O mercado futuro do café começou esta quarta-feira (27) em baixa nas bolsas internacionais, pressionado por movimentações técnicas e pelo progresso da colheita brasileira. Apesar disso, o setor permanece vigilante em relação às condições climáticas em regiões produtoras chave do Brasil, especialmente em Minas Gerais, onde os produtores relatam impactos na produtividade da safra 2026/27.

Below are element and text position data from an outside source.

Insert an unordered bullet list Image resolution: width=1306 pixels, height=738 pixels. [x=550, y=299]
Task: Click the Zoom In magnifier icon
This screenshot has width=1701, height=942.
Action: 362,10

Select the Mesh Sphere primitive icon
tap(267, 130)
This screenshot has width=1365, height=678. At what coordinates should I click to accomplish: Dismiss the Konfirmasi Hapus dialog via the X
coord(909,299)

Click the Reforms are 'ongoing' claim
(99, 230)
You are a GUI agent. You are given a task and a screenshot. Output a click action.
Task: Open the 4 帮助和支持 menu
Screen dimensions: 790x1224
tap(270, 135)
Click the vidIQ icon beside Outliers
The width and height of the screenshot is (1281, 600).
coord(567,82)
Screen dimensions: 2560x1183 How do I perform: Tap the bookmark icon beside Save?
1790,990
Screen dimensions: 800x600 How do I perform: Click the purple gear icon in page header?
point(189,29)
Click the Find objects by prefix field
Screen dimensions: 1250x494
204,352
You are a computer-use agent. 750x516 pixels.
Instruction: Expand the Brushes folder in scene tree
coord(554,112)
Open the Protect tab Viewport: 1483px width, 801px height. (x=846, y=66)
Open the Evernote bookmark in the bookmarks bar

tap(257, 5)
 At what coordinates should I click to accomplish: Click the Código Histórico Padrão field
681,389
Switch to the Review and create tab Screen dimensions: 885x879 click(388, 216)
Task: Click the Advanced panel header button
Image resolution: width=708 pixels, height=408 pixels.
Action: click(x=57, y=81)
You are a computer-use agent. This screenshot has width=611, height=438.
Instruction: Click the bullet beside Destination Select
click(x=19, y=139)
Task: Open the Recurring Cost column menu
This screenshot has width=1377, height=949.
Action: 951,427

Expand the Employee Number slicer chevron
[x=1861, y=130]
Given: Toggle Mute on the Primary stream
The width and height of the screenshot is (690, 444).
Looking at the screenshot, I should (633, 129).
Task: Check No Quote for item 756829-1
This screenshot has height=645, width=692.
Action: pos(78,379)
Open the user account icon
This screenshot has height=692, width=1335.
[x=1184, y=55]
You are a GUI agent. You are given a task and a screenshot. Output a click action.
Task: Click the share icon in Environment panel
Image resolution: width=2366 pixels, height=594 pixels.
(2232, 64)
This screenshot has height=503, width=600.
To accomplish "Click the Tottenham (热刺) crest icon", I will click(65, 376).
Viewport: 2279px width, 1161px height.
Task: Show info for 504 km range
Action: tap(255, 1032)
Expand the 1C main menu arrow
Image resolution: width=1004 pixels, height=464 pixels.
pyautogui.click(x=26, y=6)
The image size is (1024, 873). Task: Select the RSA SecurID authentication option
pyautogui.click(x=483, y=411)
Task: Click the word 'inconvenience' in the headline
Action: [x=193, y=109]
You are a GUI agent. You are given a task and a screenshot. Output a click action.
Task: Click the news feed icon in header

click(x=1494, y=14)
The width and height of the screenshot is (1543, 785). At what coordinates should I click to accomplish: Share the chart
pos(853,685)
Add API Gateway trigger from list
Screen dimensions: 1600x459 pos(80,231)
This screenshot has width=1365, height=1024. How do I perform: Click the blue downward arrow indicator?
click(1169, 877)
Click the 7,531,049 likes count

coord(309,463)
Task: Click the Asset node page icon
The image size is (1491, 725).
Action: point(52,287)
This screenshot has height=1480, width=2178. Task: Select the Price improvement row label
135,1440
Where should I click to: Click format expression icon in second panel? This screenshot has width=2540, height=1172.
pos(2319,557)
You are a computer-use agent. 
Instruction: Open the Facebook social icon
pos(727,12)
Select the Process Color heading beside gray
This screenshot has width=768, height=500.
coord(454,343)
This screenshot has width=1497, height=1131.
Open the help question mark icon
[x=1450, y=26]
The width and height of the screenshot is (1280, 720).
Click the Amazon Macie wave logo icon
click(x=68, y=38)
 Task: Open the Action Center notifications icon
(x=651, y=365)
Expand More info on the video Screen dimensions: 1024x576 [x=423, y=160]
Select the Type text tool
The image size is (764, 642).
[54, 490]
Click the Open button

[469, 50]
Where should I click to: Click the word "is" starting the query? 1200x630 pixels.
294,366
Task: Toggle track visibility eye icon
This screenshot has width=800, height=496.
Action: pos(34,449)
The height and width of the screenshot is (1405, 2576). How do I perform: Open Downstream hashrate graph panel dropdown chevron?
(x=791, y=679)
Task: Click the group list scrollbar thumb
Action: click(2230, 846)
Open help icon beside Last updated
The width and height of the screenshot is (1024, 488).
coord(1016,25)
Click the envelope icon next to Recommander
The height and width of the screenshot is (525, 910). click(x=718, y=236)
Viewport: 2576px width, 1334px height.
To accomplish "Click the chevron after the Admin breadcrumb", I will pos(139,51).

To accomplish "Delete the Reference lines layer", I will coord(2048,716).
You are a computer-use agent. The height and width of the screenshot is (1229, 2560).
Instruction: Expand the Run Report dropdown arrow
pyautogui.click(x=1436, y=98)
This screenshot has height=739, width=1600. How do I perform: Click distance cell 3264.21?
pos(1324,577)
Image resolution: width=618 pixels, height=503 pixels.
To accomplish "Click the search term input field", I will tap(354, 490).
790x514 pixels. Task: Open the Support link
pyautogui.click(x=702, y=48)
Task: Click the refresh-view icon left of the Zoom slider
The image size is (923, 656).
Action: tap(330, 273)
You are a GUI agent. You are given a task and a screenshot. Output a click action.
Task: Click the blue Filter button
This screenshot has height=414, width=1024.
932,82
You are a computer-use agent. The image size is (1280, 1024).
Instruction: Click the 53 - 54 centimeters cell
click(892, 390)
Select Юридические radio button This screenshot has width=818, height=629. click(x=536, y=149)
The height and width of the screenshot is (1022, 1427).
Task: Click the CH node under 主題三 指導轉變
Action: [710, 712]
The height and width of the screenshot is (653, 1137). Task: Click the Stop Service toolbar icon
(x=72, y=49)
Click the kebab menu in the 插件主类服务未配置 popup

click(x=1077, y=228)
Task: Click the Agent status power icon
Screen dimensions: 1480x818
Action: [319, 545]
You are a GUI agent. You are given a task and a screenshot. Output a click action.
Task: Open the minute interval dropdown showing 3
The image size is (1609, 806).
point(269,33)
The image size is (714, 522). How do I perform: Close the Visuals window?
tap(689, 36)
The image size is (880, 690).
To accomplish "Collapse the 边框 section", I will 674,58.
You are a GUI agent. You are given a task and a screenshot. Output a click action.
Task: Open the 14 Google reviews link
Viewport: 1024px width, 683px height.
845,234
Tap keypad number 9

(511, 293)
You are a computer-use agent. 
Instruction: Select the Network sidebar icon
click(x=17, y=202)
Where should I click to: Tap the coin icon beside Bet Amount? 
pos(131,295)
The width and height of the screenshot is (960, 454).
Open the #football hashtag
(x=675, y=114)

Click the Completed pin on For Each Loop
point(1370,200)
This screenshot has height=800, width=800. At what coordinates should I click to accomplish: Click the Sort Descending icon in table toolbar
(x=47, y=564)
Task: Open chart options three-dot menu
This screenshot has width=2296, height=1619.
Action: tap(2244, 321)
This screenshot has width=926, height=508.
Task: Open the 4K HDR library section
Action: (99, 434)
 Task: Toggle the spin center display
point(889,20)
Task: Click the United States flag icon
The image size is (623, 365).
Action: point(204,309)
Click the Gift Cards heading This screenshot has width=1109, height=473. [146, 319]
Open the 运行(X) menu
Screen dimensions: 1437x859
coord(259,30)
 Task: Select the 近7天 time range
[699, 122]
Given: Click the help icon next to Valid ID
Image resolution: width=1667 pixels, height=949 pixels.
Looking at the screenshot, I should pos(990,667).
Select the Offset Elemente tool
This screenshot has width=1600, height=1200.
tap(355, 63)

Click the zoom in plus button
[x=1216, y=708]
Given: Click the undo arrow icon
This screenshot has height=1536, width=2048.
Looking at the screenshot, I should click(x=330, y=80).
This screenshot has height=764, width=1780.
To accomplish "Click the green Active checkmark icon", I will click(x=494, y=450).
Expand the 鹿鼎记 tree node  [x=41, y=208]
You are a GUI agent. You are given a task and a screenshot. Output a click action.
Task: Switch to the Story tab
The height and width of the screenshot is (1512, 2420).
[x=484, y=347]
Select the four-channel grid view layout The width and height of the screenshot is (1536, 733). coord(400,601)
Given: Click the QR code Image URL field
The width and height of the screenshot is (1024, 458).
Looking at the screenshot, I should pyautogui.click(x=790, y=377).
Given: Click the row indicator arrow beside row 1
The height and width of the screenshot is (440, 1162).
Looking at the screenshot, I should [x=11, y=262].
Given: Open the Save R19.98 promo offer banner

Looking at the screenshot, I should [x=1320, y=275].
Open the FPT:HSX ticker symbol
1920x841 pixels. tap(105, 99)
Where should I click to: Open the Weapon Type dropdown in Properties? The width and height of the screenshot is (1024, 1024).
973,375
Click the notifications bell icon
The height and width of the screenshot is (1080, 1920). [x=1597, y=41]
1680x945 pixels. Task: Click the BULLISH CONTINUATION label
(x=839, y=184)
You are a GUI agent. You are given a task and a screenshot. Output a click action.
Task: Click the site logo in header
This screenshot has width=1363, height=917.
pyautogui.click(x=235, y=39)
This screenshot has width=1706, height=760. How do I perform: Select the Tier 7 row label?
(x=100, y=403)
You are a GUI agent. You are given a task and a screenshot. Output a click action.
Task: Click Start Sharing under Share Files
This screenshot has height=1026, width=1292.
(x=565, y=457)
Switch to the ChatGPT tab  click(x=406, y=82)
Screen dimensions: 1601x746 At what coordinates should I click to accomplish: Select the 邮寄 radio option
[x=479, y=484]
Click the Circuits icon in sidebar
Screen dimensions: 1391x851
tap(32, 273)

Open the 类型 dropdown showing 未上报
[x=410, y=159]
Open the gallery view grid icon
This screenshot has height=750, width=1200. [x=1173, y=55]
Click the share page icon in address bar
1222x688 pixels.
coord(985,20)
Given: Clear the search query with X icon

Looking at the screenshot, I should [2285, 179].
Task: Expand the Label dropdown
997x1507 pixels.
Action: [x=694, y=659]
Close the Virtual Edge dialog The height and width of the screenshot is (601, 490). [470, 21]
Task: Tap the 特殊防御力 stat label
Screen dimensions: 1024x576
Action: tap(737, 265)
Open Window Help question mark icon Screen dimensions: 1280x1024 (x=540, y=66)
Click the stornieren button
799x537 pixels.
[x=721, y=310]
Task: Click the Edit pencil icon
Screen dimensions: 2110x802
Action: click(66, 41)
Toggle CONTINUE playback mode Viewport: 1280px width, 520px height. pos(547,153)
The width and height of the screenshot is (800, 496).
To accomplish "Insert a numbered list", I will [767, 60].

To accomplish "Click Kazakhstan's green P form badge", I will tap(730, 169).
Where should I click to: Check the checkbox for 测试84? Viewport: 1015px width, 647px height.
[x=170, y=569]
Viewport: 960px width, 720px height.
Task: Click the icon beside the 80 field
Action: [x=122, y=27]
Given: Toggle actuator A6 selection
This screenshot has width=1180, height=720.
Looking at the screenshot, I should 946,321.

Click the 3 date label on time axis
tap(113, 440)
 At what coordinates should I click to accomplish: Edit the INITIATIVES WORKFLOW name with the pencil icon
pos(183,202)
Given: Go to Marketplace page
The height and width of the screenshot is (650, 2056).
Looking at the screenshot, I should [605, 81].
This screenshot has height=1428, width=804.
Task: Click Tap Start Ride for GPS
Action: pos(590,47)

Na Bolsa de Nova Iorque (ICE Futures US), o arábica estava em território negativo nas primeiras horas da manhã. O contrato julho/26 registrava queda de 200 pontos, cotado a 272,00 cents/lbp. O setembro/26 também recuava 200 pontos, sendo negociado a 264,35 cents/lbp, enquanto o dezembro/26 apresentava baixa de 200 pontos, valendo 256,30 cents/lbp.
Em Londres (ICE Europe), o robusta também apresentava queda. O contrato julho/26 recuava 44 pontos, cotado a US$ 3.475 por tonelada. O setembro/26 caía 32 pontos, negociado a US$ 3.345 por tonelada, enquanto o novembro/26 registrava baixa de 23 pontos, valendo US$ 3.271 por tonelada.
O mercado está atento ao avanço da colheita brasileira, que começa a ganhar força em diferentes áreas produtoras. Em Rondônia, a colheita do café robusta prossegue de maneira acelerada, beneficiada pelo clima mais seco das últimas semanas. Segundo levantamento de Safras & Mercado, os trabalhos no estado avançam de forma consistente, reforçando a expectativa de boa oferta de conilon no mercado interno e externo.
Por outro lado, em Minas Gerais, o maior produtor de café arábica do Brasil, os produtores expressam preocupação com os efeitos do clima irregular que afetou o desenvolvimento da safra 2026/27. De acordo com informações do setor produtivo, a combinação de altas temperaturas e períodos de estiagem em fases cruciais do ciclo do café trouxe impactos sobre o enchimento de grãos e o potencial produtivo em algumas regiões.
O mercado também continua a monitorar o desempenho das exportações brasileiras e a postura dos produtores nas negociações. Apesar do avanço da colheita, ainda há relatos de comercialização mais lenta, especialmente devido à volatilidade das bolsas e às oscilações do dólar.
A expectativa é que o mercado permaneça sensível às condições climáticas no Brasil nas próximas semanas, além do ritmo de entrada da nova safra no mercado físico.